— BEGIN PAGE EXTRACT —
## System 3: Clean/Prepare Flight Operations Data

This system takes in operations data from Aerobahn and make it usable for the purposes of 400Hz analysis.

Most significantly, data from Aerobahn has multiple rows for each flight, one for the arrival and another for the departure. Since we need to know when a given plane was at a certain gate, we have to merge these rows into one that has columns for when the plane reached and left the gate. These values are derived from the "In Block" (for Operation = Arrival) and "Off Block" (for Operation = Departure) times.

**Inputs:**

- **3a:** (CSV) Operations data input from. Expected forms:
  - Each flight will have a separate row for 
  - Expected Columns:
    - `Carrier Group`
    - `Operation`
    - `Registration`
    - `Gate`
    - `Gate Assigned (Aerobahn)`
    - `International or Domestic Indicator`
    - `Model`
    - `Actual In Block Time (Aerobahn)`
    - `Actual Off Block Time (Aerobahn)`

  - The following columns are expected & preserved, but not used:
    - `Event Time`
    - `Call Sign`
    - `Destination Airport`
    - `Origin Airport`
    - `Actual Take Off Time (Aerobahn)`
    - `Actual Landing Time (Aerobahn)`  
    - `Scheduled In Block Time (Aerobahn)`
    - `Scheduled Off Block Time (Aerobahn)`
    - `Total Taxi Time`   
  - Example (not all columns shown): ![](screenshots/3a_sample_ops_data_input.png)
  
- **3b:** (Optional) Mapping from one gate name scheme to another (e.g. to convert SFO gate naming to original scheme, or the other way around) ![](screenshots/3b_sample_mapping.png)
— END PAGE EXTRACT —
§ REQUIRED TASK:
Copy out the flight operations data section above word for word, from its heading to the end.
— BEGIN DATA LINES —
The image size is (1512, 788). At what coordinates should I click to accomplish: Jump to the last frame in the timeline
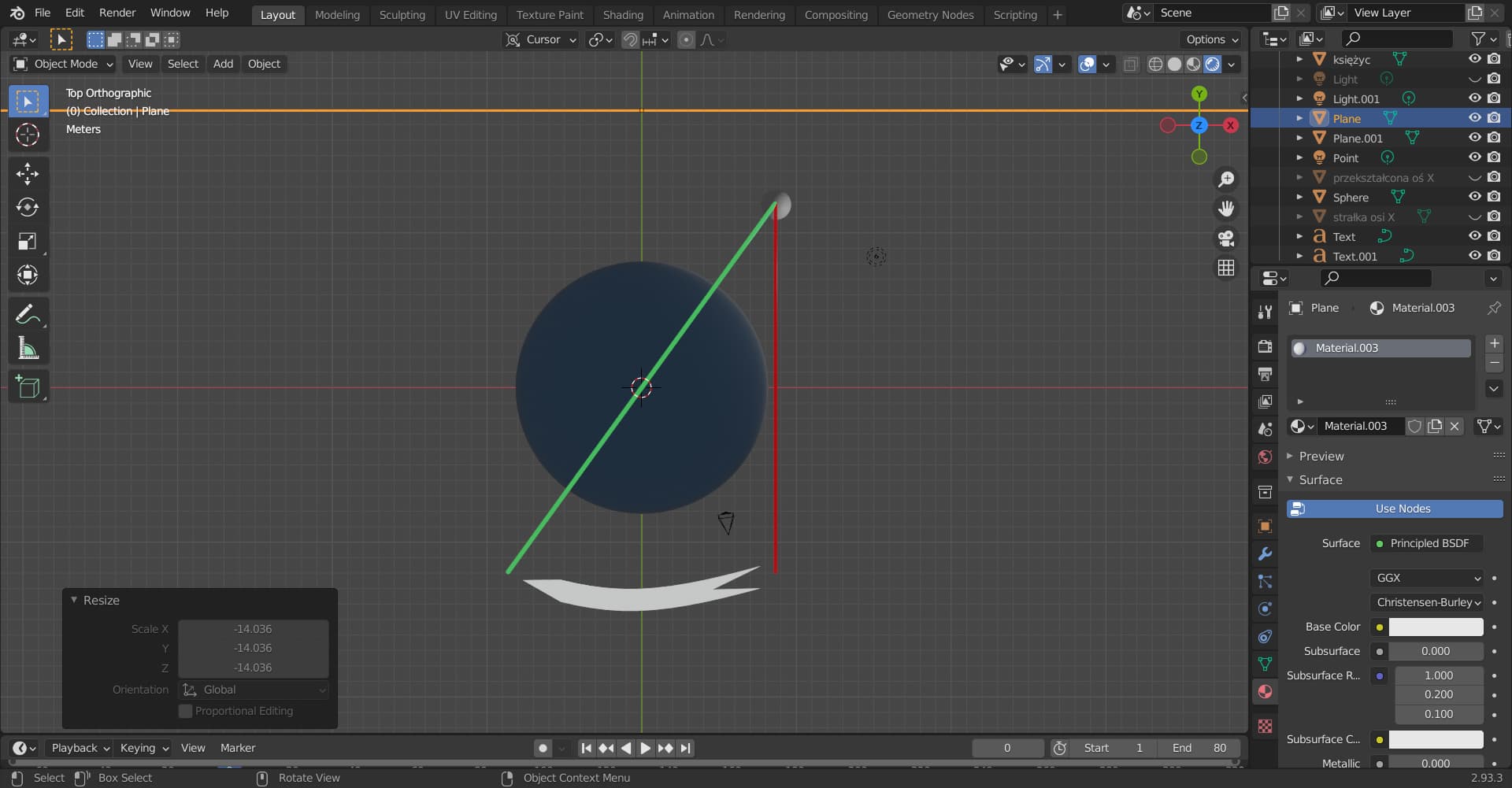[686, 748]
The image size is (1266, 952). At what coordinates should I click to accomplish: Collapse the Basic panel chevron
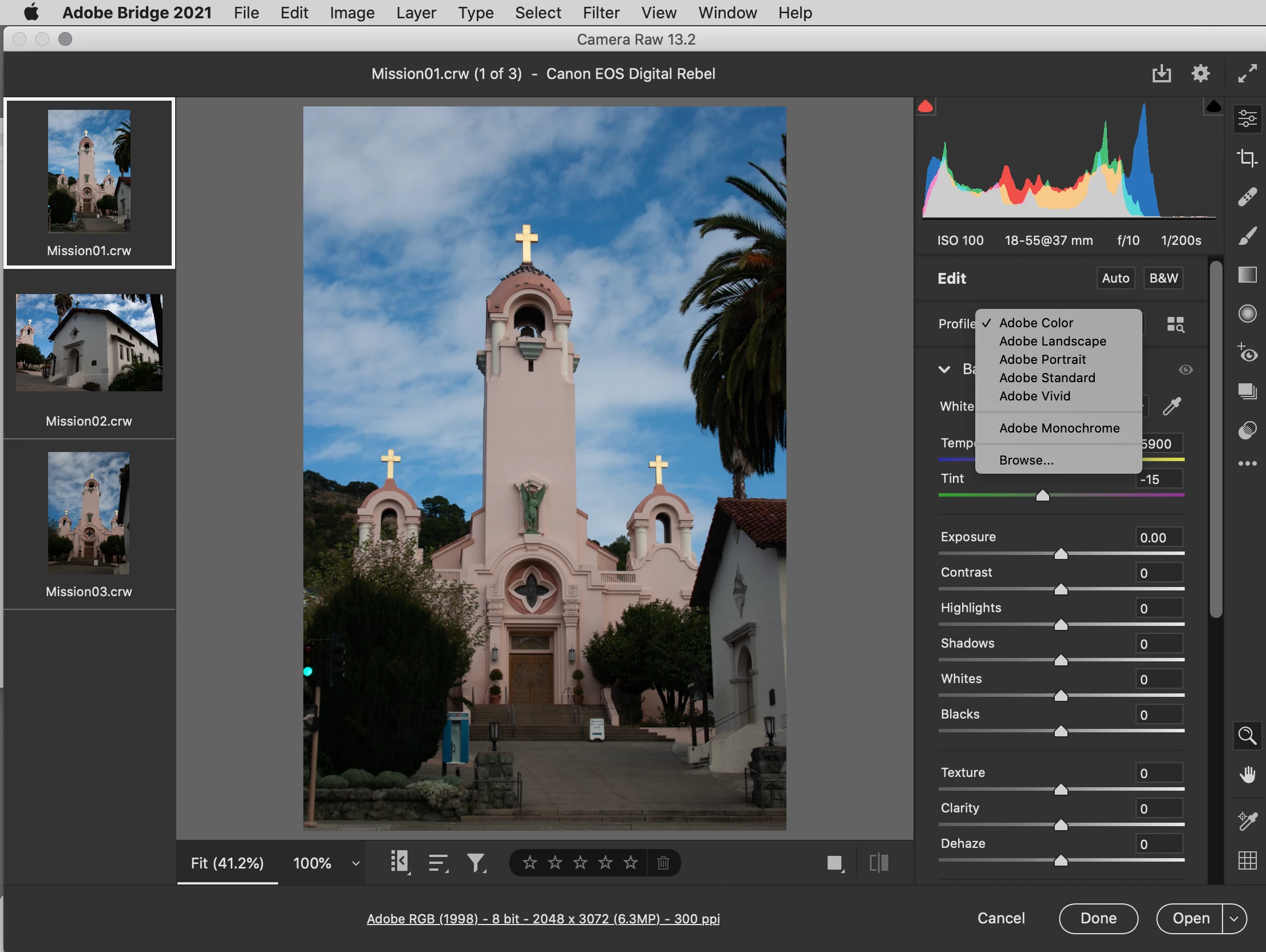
— END DATA LINES —
§ ANSWER TO THIS EXERCISE:
## System 3: Clean/Prepare Flight Operations Data

This system takes in operations data from Aerobahn and make it usable for the purposes of 400Hz analysis.

Most significantly, data from Aerobahn has multiple rows for each flight, one for the arrival and another for the departure. Since we need to know when a given plane was at a certain gate, we have to merge these rows into one that has columns for when the plane reached and left the gate. These values are derived from the "In Block" (for Operation = Arrival) and "Off Block" (for Operation = Departure) times.

**Inputs:**

- **3a:** (CSV) Operations data input from. Expected forms:
  - Each flight will have a separate row for 
  - Expected Columns:
    - `Carrier Group`
    - `Operation`
    - `Registration`
    - `Gate`
    - `Gate Assigned (Aerobahn)`
    - `International or Domestic Indicator`
    - `Model`
    - `Actual In Block Time (Aerobahn)`
    - `Actual Off Block Time (Aerobahn)`

  - The following columns are expected & preserved, but not used:
    - `Event Time`
    - `Call Sign`
    - `Destination Airport`
    - `Origin Airport`
    - `Actual Take Off Time (Aerobahn)`
    - `Actual Landing Time (Aerobahn)`  
    - `Scheduled In Block Time (Aerobahn)`
    - `Scheduled Off Block Time (Aerobahn)`
    - `Total Taxi Time`   
  - Example (not all columns shown): ![](screenshots/3a_sample_ops_data_input.png)
  
- **3b:** (Optional) Mapping from one gate name scheme to another (e.g. to convert SFO gate naming to original scheme, or the other way around) ![](screenshots/3b_sample_mapping.png)